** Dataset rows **
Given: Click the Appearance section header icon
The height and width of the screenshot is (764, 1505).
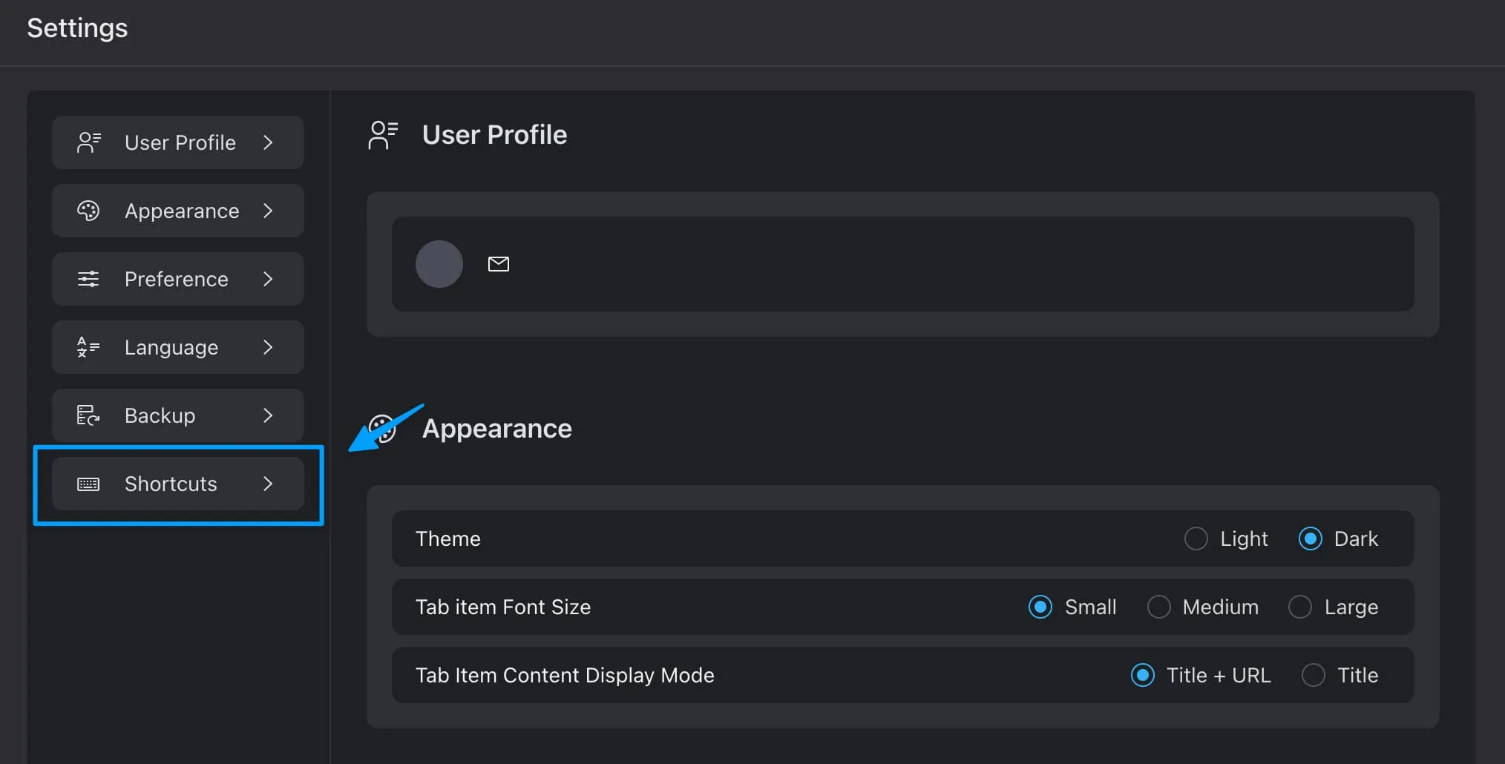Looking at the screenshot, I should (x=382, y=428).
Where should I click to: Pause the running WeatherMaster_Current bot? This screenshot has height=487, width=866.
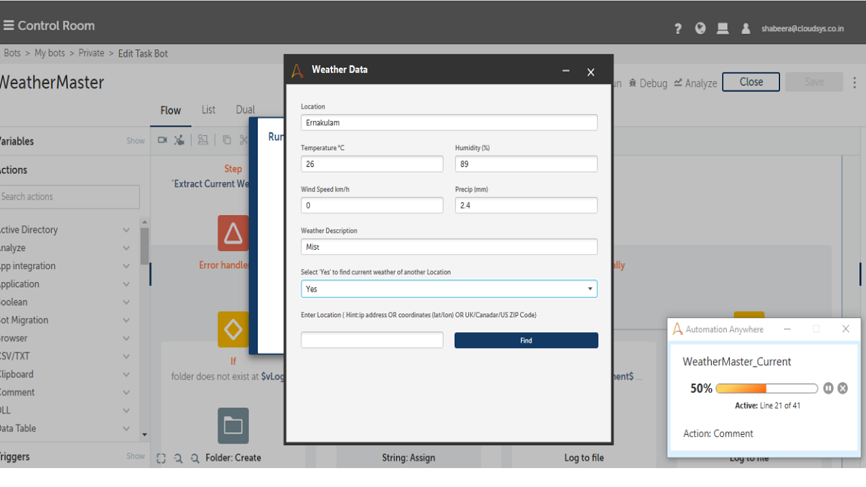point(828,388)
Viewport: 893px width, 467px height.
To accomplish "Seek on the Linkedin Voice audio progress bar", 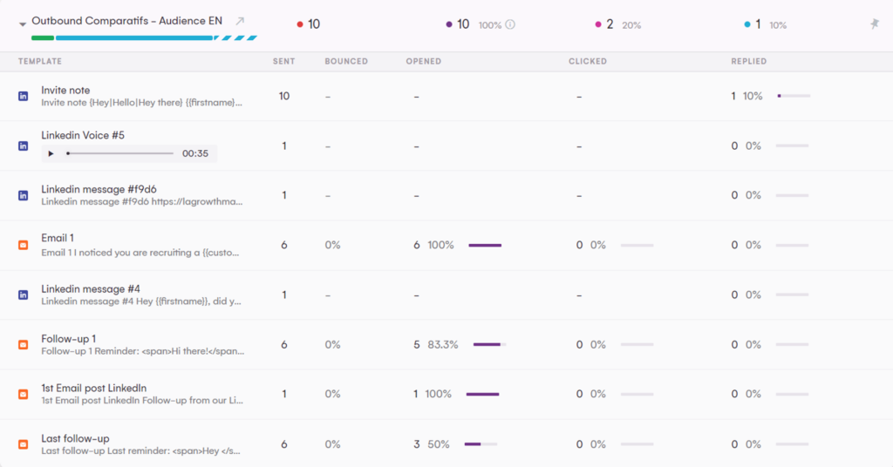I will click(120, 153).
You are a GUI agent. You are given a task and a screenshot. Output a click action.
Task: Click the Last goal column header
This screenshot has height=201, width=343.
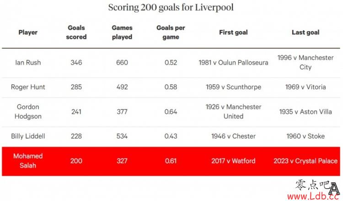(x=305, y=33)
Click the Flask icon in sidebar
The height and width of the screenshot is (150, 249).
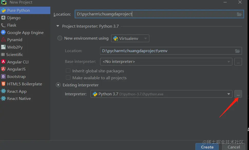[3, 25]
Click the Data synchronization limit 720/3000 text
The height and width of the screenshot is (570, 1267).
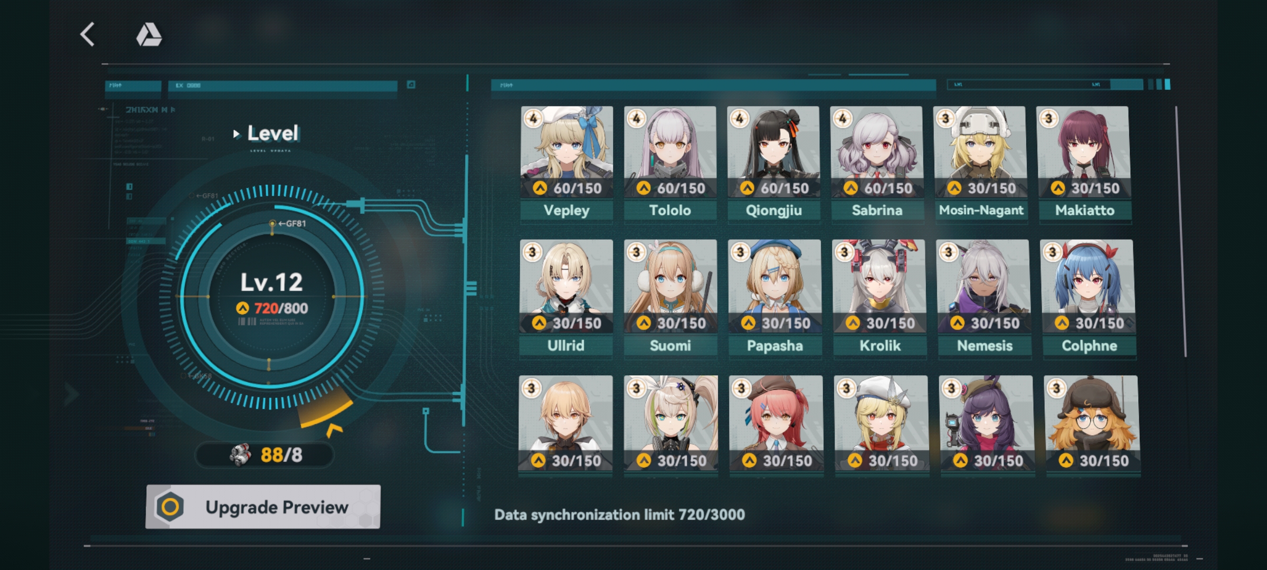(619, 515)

** TASK GOAL **
Rewrite the lines from the one containing "You are a GUI" through the end of the rows, swapping "sidebar" for "side panel" and changing nothing else. Leave the pictures out of your answer.

** FINAL RESULT **
You are a GUI agent. You are given a task and a screenshot. Output a click action.
Task: Click the Last goal column header
This screenshot has height=201, width=343.
(x=305, y=33)
Click the Flask icon in side panel
The height and width of the screenshot is (150, 249).
[3, 25]
Click the Data synchronization limit 720/3000 text
The height and width of the screenshot is (570, 1267).
(619, 515)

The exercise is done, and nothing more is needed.